REQUIREMENT: Rewrite the stretch from the line containing "Task: Click the arrow to submit the search" through the end of the records, changing "arrow" to "magnifier icon" and keeping everything else as is. Leave the pictures out of your answer.

⟨

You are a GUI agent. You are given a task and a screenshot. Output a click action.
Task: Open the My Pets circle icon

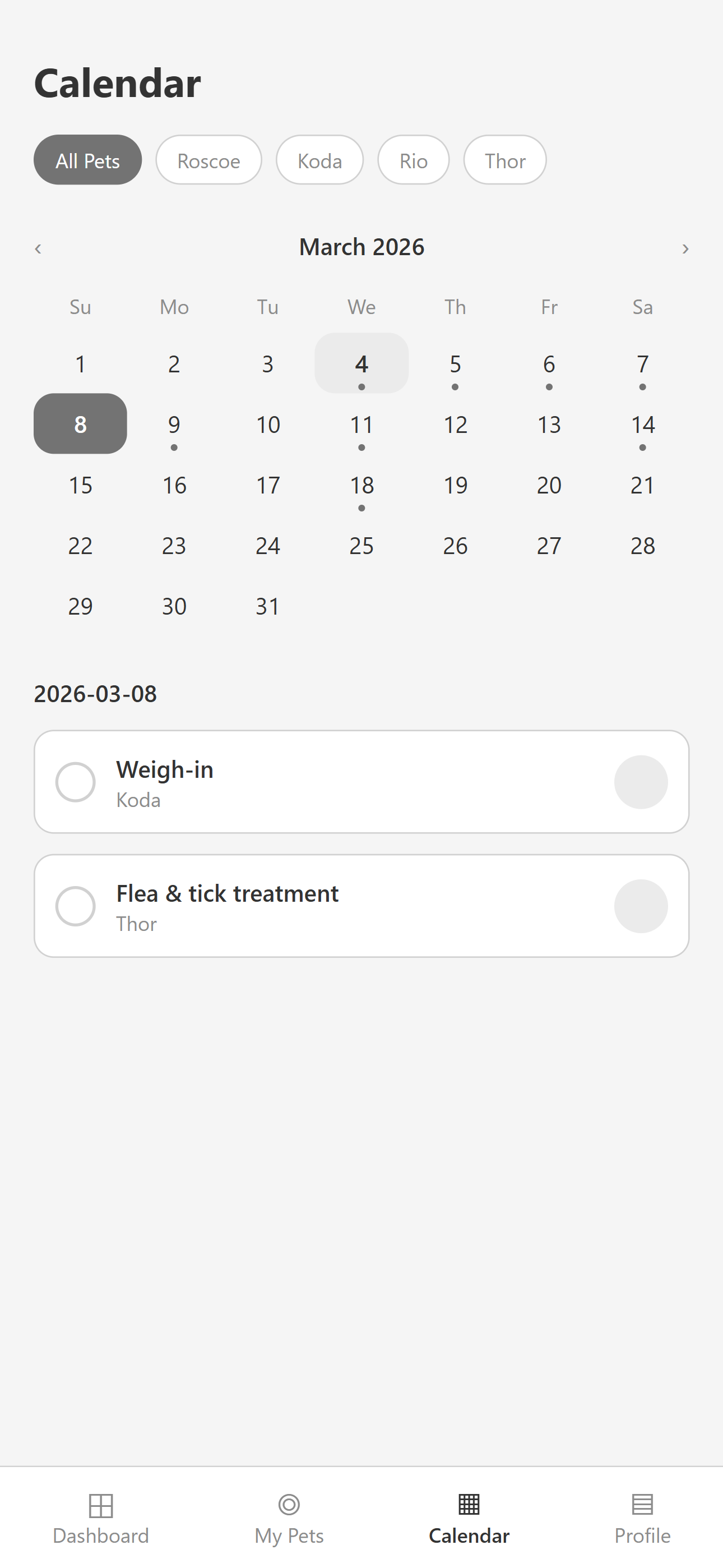coord(289,1505)
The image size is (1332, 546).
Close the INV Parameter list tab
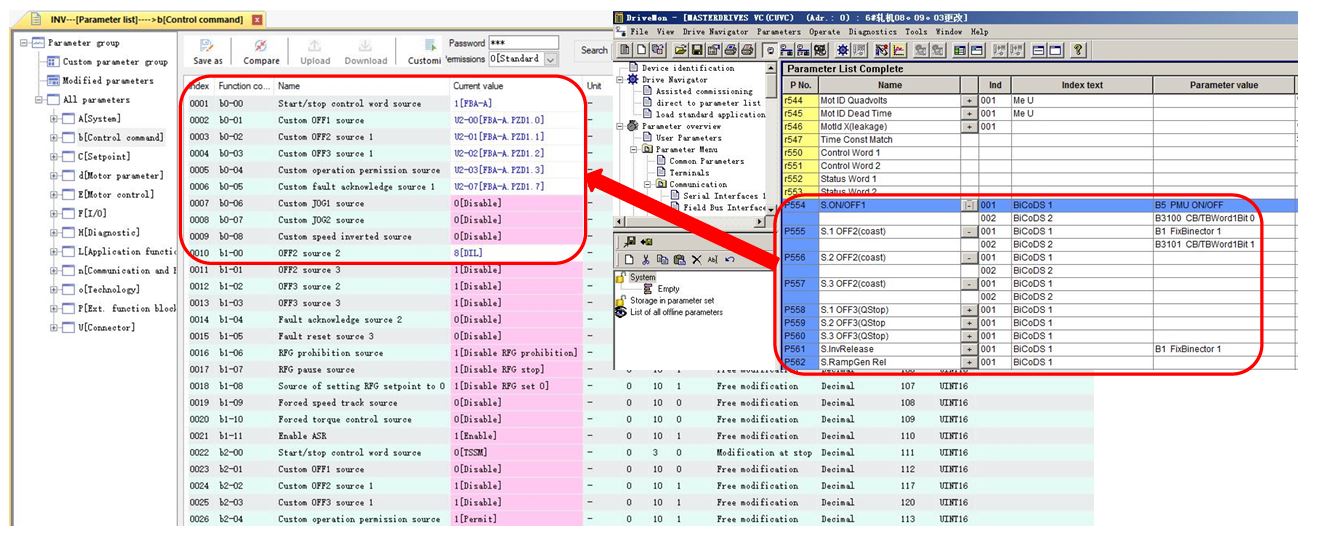tap(257, 20)

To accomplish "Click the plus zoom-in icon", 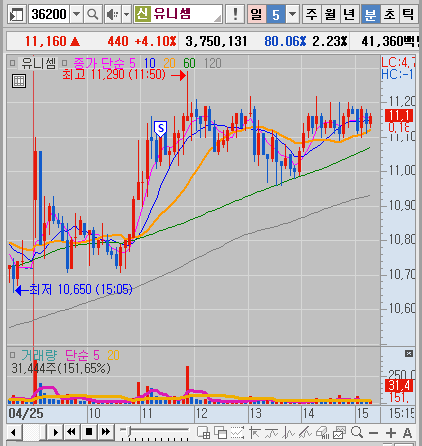I will coord(391,433).
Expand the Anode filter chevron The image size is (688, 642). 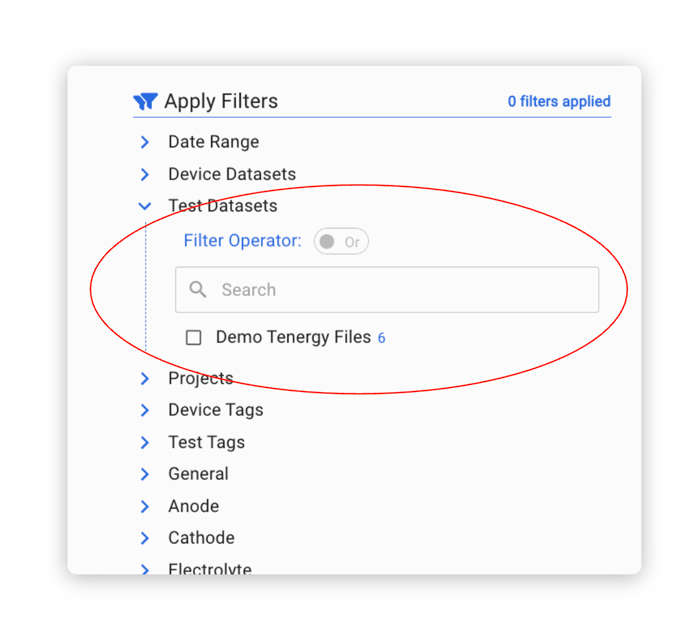pos(145,506)

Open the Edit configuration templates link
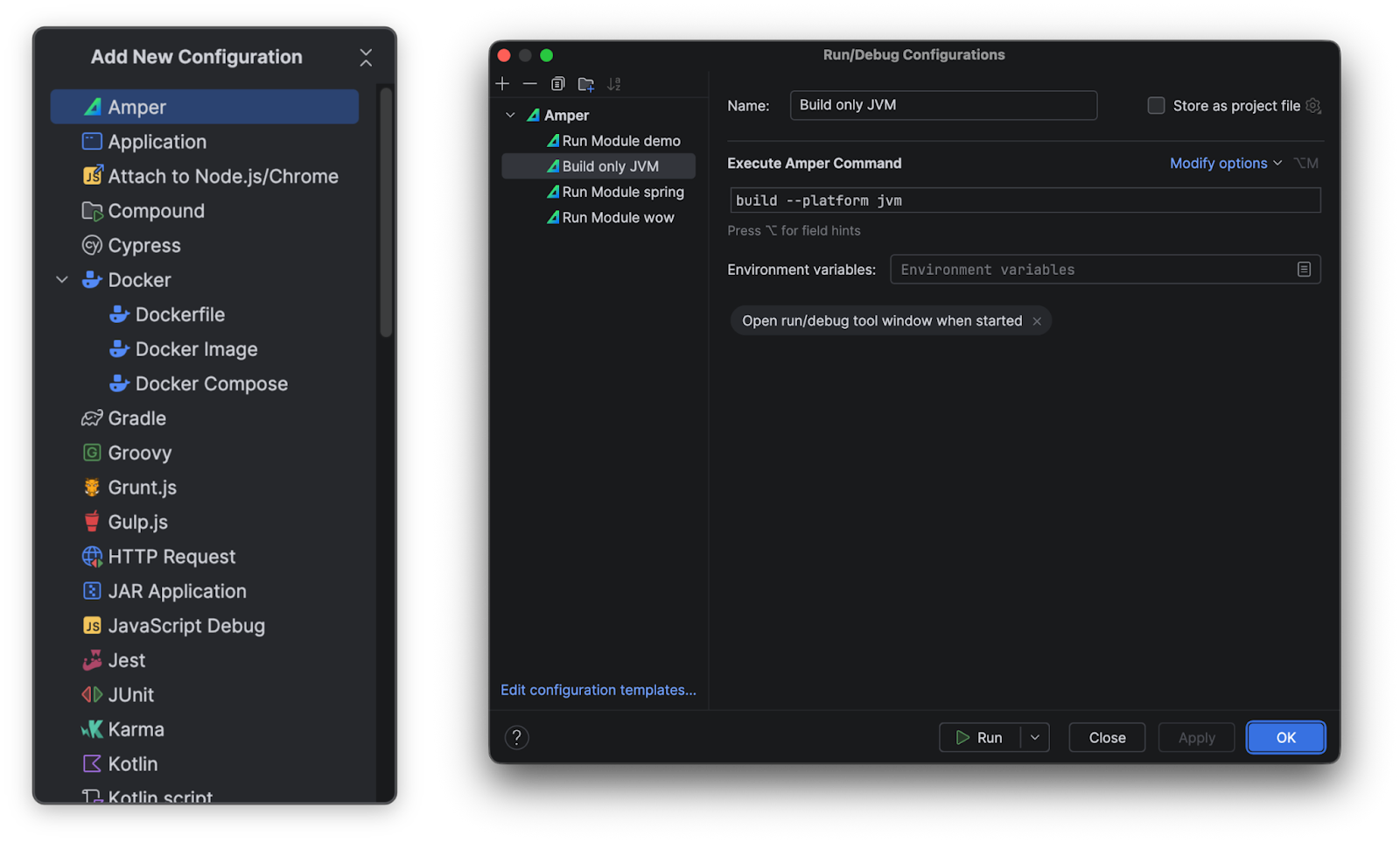tap(598, 690)
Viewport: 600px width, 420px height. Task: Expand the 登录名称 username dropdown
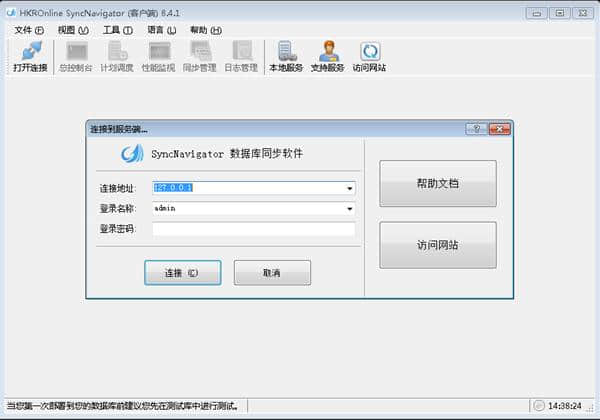pos(349,208)
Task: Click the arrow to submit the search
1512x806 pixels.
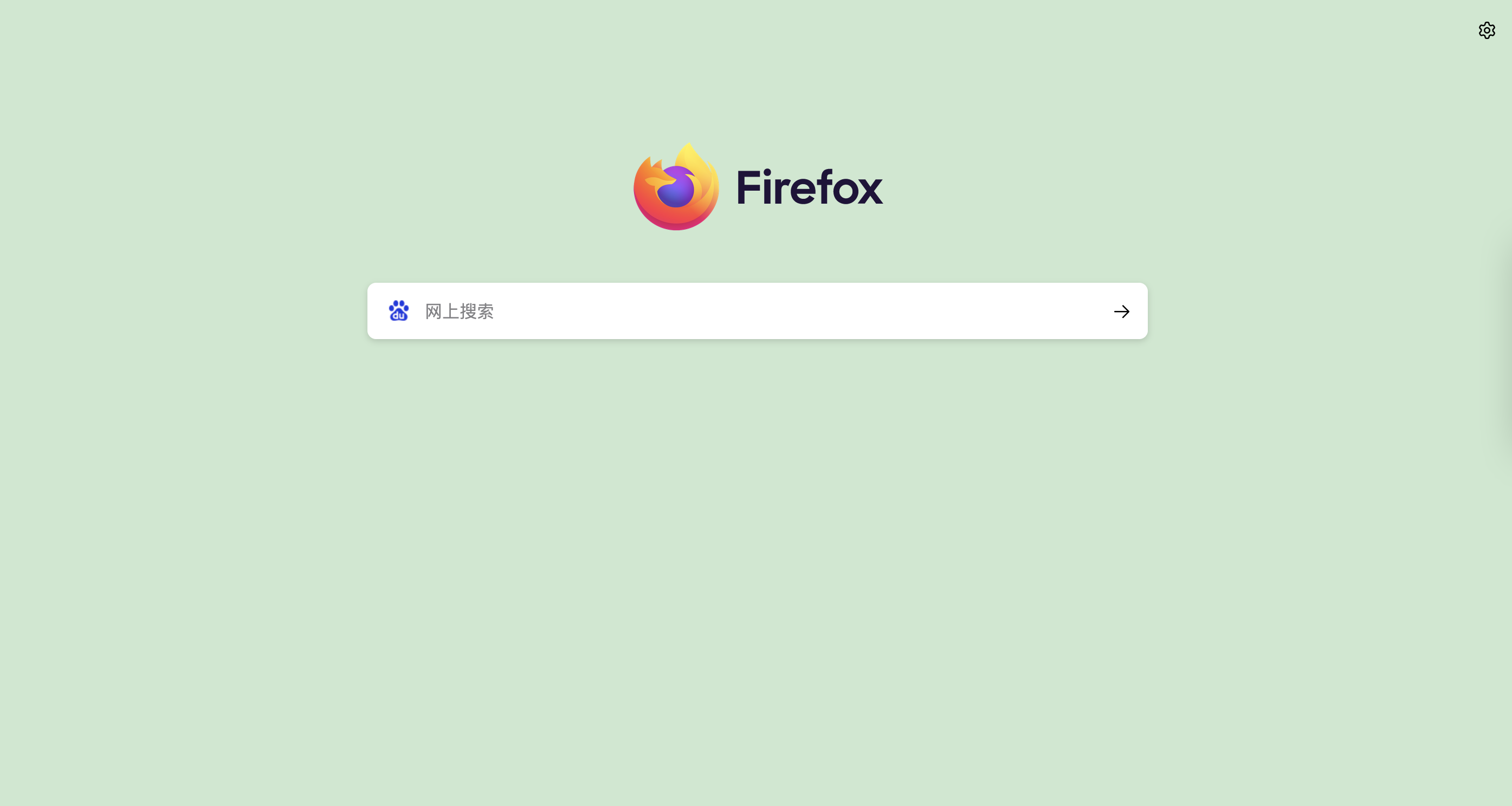Action: tap(1121, 311)
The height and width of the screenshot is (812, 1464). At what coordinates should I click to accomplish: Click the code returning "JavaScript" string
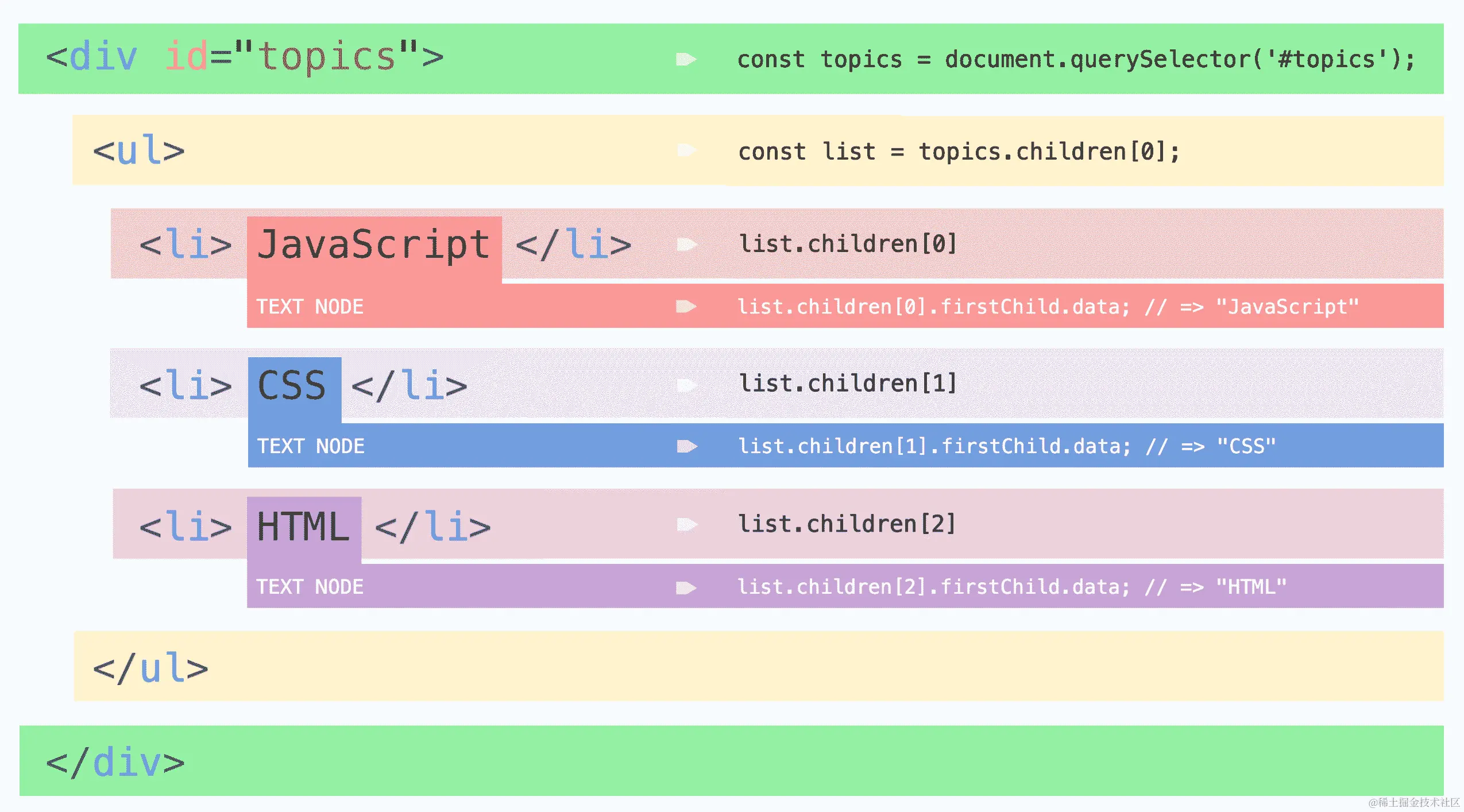[1048, 307]
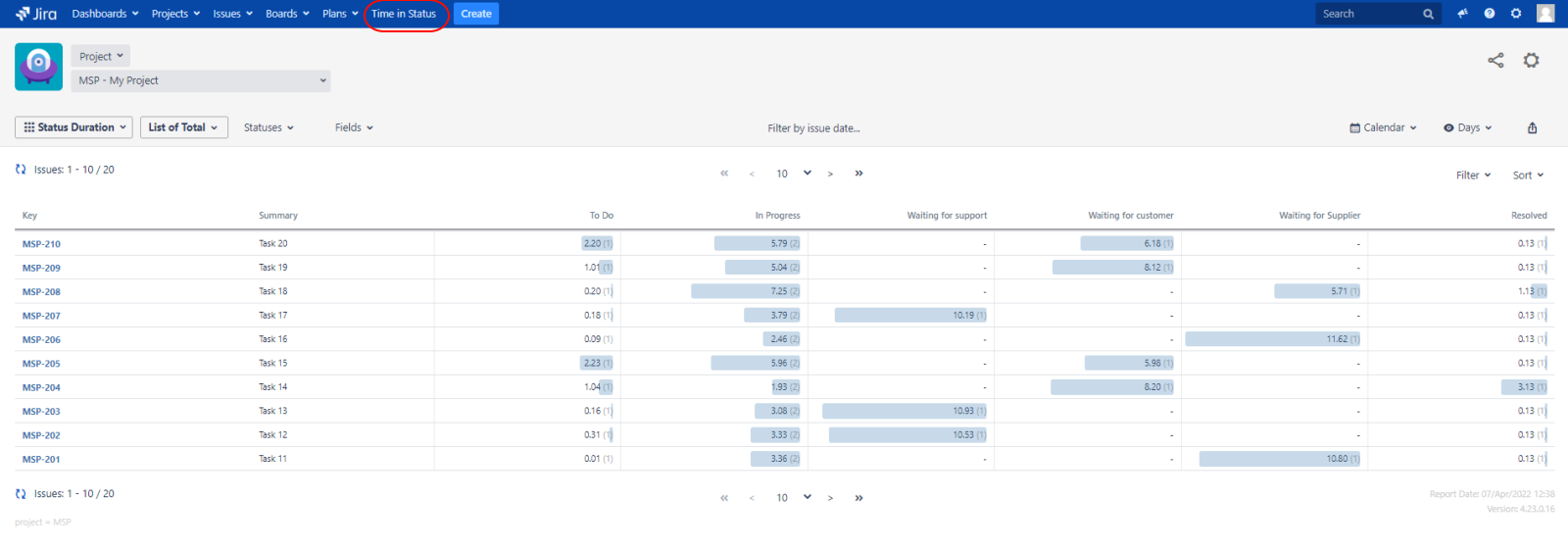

⟩

RESULT BELOW:
Task: Click the magnifier icon to submit the search
1512x806 pixels.
Action: tap(1121, 311)
The height and width of the screenshot is (812, 1464). At what coordinates should I click to accomplish: Click the code returning "JavaScript" string
[1048, 307]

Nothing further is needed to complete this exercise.